A dor da professora era compartilhada pelos outros passageiros. Havia quem não soubesse onde passaria os próximos dias ou semanas. Havia dezenas de famílias sem pais. Homens de 18 a 60 anos estão proibidos de sair da Ucrânia pela lei marcial adotada após a invasão. O objetivo é reunir contingente para a resistência armada à invasão da Rússia, nem que isso lhes custe a vida.

Mariia quer voltar para Kherson assim que a situação se normalizar: "Eu peço ao mundo: por favor, ajudem meu país. A Rússia vai aumentar os ataques, algo precisa ser feito".

Ao lado de Mariia, a psicóloga Liz Marhaiveva limitou-se a dizer: "Eu só quero voltar para casa". Ela estava com os dois filhos em um treliche do trem.
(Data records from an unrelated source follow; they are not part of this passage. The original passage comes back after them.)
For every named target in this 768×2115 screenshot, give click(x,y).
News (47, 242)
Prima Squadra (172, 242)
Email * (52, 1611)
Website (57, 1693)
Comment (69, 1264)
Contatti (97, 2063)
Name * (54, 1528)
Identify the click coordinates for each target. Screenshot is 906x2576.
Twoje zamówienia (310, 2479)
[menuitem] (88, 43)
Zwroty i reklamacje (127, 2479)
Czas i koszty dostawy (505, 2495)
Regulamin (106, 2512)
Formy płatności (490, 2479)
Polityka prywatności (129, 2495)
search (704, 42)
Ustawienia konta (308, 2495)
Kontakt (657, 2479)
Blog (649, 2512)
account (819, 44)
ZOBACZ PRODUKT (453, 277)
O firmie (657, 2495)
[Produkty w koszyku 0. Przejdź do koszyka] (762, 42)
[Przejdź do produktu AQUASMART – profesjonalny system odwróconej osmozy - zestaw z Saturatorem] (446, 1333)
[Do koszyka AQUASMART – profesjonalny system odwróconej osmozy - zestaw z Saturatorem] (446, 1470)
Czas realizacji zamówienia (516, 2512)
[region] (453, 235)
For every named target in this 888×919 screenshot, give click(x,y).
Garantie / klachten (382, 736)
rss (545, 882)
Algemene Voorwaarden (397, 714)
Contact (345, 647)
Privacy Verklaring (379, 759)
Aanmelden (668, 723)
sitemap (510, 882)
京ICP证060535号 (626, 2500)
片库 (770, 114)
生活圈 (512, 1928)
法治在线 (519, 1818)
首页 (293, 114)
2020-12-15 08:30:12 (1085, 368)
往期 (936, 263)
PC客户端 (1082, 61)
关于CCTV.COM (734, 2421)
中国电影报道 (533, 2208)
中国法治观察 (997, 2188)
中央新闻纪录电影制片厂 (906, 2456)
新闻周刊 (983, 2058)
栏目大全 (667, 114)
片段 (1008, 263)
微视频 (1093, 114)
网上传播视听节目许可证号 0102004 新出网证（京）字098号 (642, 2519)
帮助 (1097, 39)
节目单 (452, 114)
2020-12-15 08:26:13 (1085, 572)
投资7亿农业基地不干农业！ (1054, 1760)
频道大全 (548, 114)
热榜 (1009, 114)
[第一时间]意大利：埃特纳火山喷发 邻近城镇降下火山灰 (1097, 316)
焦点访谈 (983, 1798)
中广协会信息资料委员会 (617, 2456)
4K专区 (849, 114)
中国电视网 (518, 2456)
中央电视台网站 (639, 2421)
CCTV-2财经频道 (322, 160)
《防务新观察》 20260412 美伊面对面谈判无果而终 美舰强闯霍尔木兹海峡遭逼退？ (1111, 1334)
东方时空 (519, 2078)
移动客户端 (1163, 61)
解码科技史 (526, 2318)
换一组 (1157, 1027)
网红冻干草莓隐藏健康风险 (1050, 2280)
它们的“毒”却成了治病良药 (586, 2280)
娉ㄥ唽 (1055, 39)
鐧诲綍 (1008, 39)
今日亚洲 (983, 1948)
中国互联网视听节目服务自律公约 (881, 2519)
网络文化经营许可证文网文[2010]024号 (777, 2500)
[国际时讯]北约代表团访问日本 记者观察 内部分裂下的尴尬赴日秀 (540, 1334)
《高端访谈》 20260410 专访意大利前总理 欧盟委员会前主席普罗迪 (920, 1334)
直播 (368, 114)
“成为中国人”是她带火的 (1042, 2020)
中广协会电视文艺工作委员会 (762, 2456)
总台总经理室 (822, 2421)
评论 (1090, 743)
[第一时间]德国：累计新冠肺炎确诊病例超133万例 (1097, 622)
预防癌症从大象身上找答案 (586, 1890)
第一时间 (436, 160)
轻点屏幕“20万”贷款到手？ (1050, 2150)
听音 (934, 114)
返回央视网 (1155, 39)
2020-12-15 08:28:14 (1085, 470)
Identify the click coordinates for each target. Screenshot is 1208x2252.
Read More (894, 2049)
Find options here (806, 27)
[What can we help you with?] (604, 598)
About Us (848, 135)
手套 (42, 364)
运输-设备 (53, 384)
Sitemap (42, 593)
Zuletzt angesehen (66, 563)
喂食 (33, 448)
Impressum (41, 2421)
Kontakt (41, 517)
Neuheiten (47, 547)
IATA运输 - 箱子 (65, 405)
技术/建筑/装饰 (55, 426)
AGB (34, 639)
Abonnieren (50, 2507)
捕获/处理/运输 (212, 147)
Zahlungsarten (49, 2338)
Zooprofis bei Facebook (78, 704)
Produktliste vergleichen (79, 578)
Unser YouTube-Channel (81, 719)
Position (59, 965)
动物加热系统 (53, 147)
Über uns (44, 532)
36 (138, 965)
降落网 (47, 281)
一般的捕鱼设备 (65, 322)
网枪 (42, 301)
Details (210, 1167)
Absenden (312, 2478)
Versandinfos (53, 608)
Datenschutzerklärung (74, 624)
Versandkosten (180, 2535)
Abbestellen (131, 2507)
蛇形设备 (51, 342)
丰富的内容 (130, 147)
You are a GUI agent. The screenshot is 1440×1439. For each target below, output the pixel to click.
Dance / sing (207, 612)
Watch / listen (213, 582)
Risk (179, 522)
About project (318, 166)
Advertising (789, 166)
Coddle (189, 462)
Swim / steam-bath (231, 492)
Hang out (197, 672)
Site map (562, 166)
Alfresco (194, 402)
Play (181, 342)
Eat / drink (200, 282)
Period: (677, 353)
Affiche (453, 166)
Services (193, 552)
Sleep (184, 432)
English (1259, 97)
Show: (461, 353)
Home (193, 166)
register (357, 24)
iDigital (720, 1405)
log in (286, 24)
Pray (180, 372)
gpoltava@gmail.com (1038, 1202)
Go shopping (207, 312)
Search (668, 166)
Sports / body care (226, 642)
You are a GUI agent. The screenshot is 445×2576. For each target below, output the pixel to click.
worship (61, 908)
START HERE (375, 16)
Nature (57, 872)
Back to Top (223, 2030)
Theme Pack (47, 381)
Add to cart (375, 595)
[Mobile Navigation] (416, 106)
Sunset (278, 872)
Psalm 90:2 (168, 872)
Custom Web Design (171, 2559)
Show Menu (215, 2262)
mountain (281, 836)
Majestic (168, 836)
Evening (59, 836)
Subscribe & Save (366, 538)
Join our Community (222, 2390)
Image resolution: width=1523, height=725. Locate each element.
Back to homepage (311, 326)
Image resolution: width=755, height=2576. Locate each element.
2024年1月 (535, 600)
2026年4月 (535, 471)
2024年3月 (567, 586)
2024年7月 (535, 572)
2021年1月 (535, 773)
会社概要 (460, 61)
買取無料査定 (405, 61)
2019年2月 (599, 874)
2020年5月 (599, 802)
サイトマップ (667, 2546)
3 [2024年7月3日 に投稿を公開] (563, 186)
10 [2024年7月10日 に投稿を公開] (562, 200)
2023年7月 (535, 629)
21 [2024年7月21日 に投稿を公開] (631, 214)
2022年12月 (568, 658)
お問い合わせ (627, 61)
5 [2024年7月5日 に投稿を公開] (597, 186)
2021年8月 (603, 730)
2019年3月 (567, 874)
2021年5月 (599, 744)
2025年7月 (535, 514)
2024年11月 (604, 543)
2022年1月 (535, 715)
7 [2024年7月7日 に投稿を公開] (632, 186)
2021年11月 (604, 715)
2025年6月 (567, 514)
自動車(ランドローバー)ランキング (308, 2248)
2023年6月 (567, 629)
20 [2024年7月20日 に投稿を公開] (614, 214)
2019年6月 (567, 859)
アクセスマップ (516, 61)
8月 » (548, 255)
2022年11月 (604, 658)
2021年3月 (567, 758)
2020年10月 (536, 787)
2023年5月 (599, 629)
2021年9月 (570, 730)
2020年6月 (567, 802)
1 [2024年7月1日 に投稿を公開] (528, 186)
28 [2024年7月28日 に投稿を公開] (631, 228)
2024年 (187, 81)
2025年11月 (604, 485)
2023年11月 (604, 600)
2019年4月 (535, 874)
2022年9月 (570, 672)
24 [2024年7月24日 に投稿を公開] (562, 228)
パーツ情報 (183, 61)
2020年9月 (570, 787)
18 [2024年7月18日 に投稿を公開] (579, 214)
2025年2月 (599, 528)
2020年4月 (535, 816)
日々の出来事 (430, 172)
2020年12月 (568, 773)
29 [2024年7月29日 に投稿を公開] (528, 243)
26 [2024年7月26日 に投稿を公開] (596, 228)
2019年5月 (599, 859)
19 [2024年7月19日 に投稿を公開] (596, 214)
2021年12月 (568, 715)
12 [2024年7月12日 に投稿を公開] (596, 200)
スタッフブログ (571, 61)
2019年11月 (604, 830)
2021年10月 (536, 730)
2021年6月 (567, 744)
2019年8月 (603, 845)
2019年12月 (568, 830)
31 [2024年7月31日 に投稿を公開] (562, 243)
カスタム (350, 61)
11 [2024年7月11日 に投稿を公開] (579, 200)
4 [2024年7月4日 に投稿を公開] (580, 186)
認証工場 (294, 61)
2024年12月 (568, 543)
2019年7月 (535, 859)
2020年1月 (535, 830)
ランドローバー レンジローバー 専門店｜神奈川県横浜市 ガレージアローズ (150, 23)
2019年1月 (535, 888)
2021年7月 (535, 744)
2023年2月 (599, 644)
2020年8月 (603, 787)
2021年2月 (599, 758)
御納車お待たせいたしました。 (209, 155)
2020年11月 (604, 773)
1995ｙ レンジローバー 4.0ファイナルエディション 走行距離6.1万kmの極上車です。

A ucraniana Olga Lugovzka estava havia apenas três dias de volta a Kiev após passar um mês no Brasil quando ocorreu a invasão da Rússia à Ucrânia. Decidiu fugir da guerra para a Polônia, mas teve que deixar a família para trás.

"Até o último dia eu quis ficar em casa porque tenho a minha família, mas a situação só piorava e decidi sair", disse a ucraniana ao Estadão. "Deixei a minha mãe e a minha avó na Ucrânia, porque a minha avó já tem 82 anos, então não pode se movimentar facilmente. A minha mãe vai cuidar da minha avó. Mas espero que isso termine logo e eu possa regressar ao meu país para ajudar as duas".